=== Record excerpts ===

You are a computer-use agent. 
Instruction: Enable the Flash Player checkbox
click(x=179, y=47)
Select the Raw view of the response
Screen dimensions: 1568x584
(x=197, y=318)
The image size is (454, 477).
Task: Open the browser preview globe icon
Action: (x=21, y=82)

===

*Requirement*
Would you give the entries back word for word?

*Answer space*
You are a computer-use agent. 
Instruction: Enable the Flash Player checkbox
click(x=179, y=47)
Select the Raw view of the response
Screen dimensions: 1568x584
(x=197, y=318)
The image size is (454, 477).
Task: Open the browser preview globe icon
Action: (x=21, y=82)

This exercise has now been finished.